The Facebooking Of Identity

Steve Cheney takes aim at the Zuckerberg Fallacy — that we each should have a single uniform identity across all social scenes — and points out why big media is playing along with Facebook’s attempts to convert us to his overly simplistic view of the world:

Steve Cheney, How Facebook is Killing Your Authenticity

Last week a bunch of massive sites across the web, including TechCrunch, adopted Facebook commenting. The integration of the formatting and fonts is so strong that when you’re reading comments you actually feel like you are on Facebook, not a tech focused vertical site.
 
This latest push by Facebook to tie people to one identity across the interwebs is very troublesome.

The problem with tying internet-wide identity to a broadcast network like Facebook is that people don’t want one normalized identity, either in real life, or virtually.

People yearn to be individuals. They want to be authentic. They have numerous different groups of real-life friends. They stylize conversations. They are emotional and have an innate need to connect on different levels with different people. This is because humans are born with an instinctual desire to understand the broader context of their surroundings and build rapport, a social awareness often called emotional intelligence.

● **Raw data**
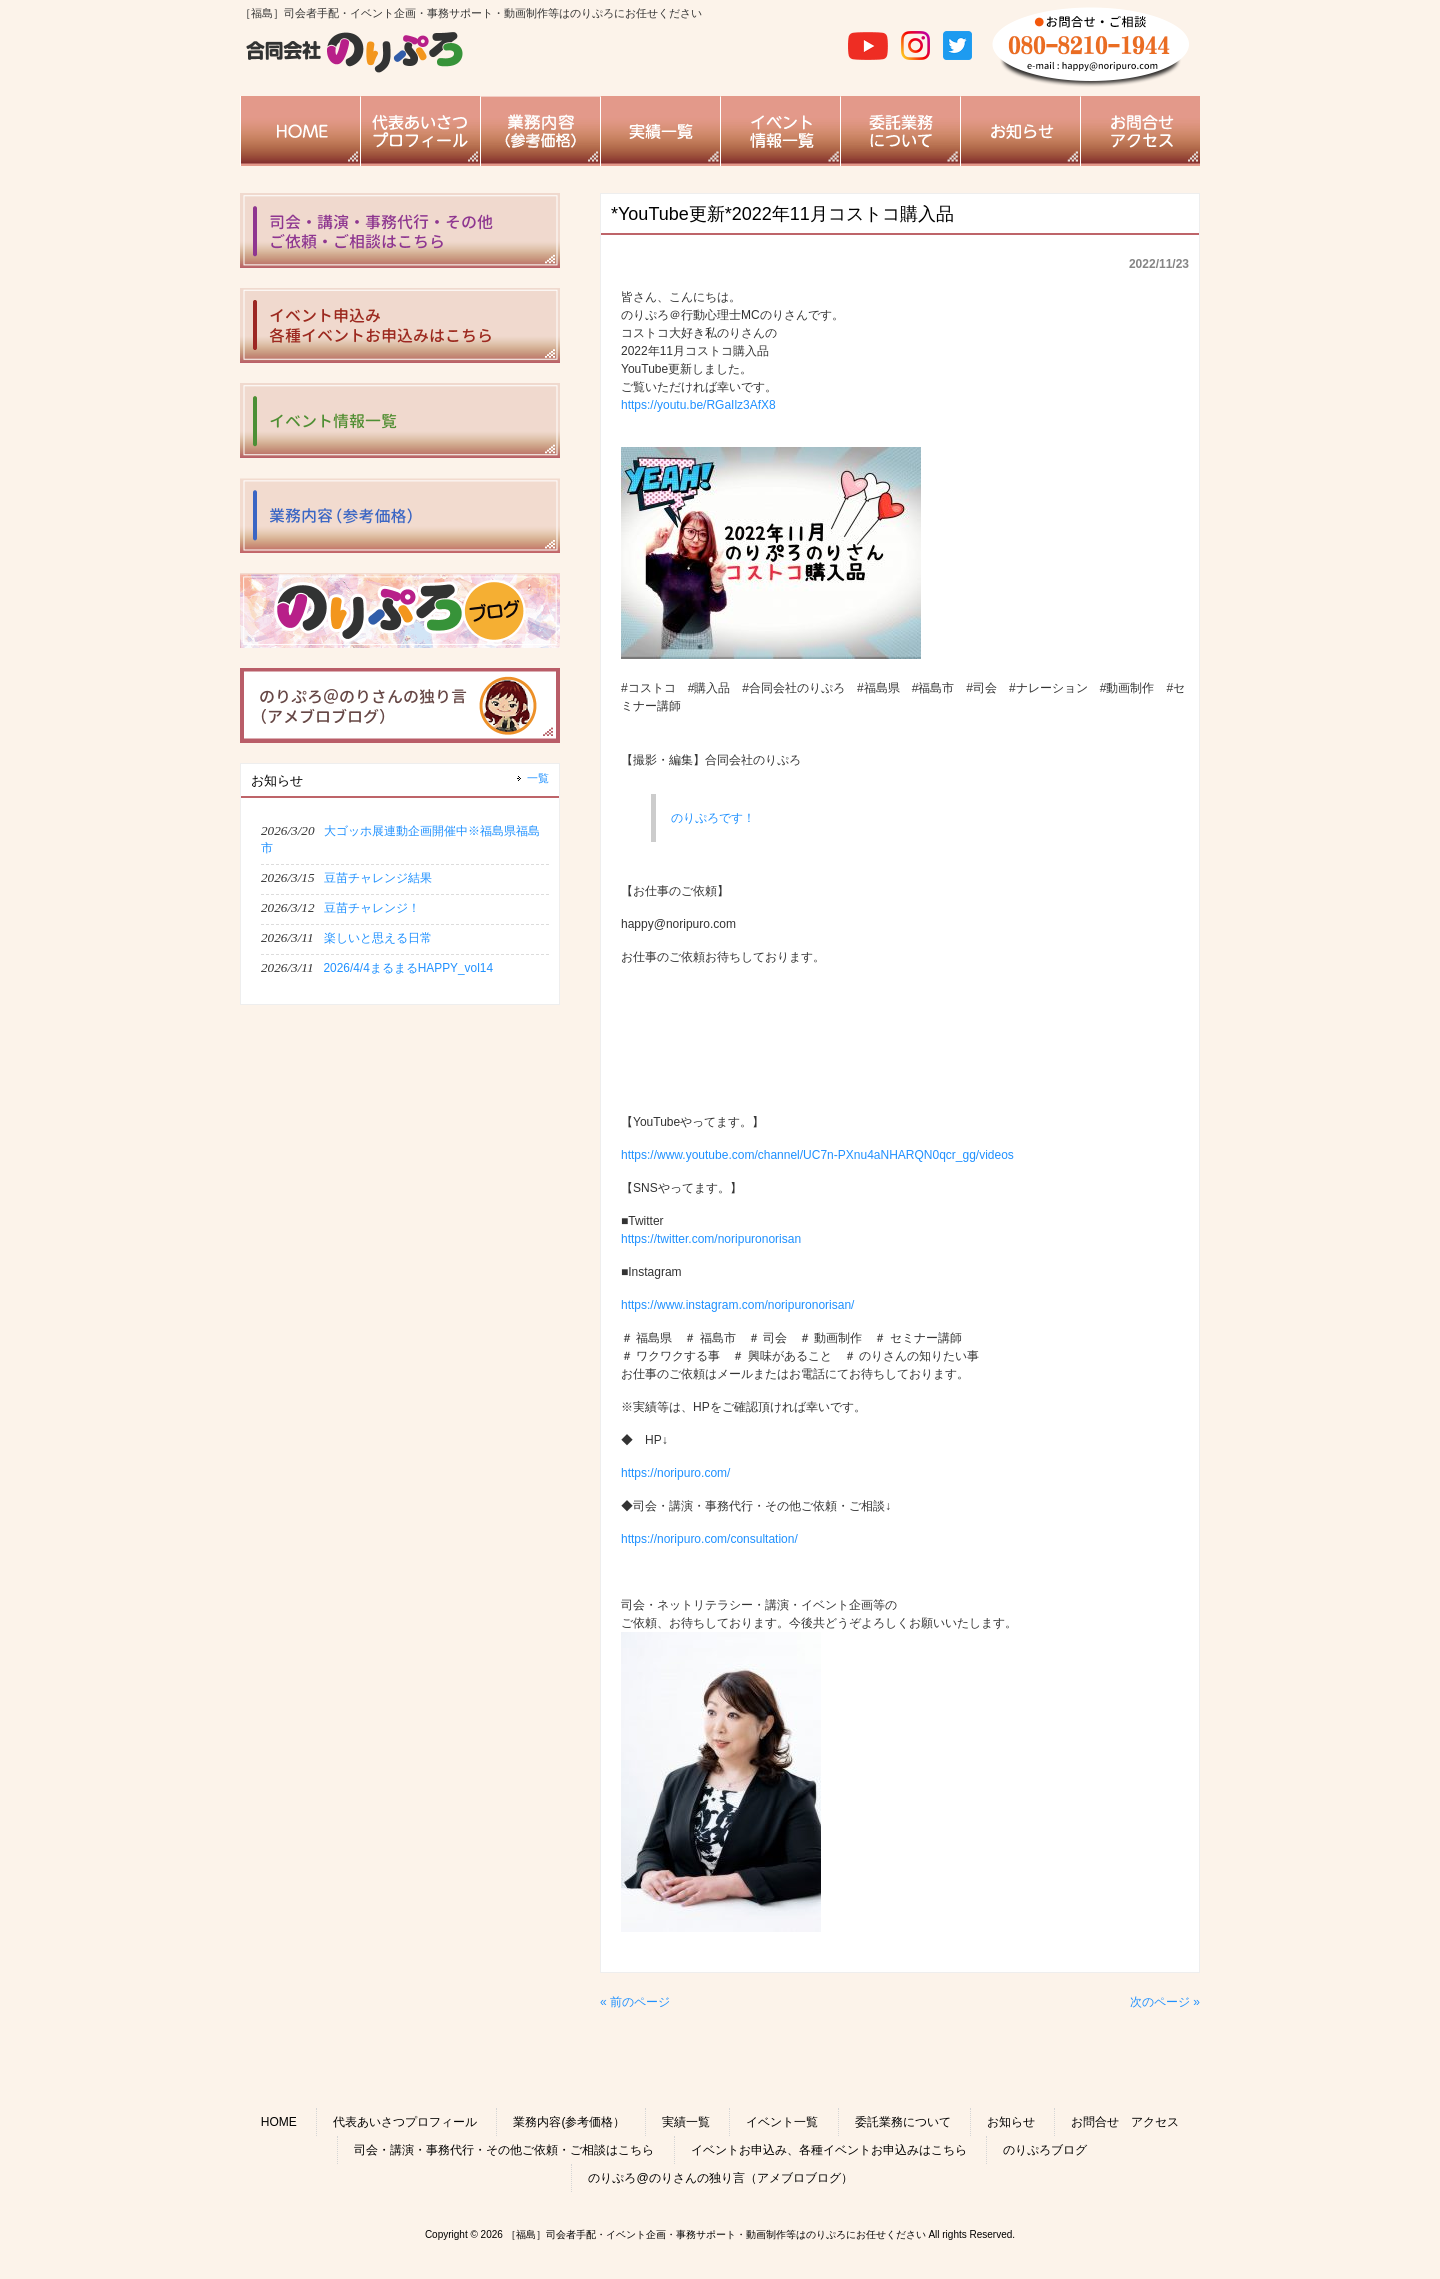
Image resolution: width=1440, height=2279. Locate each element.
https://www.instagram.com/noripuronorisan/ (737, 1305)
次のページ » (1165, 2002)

● **Tasks to complete**
1 > In the text on Facebook and identity, which site is named as one of those that adopted Facebook commenting last week?
2 > Write the next few paragraphs of the text on Facebook and identity, picking up right after its final sentence.

● **The replies**
1 > TechCrunch

2 >
In the beginning, Facebook catered to this instinct we all have. But FB in its current form, a big graph of people who may or may not know anything about one another, does not.

And forcing people to comment – and more broadly speaking to log-on – with one identity puts a massive stranglehold on our very nature. I’m not too worried about FB Comments in isolation, but the writing is on the wall: all of this off-site encroachment of the Facebook graph portends where FB is really going in pushing one identity. And a uniform identity defies us.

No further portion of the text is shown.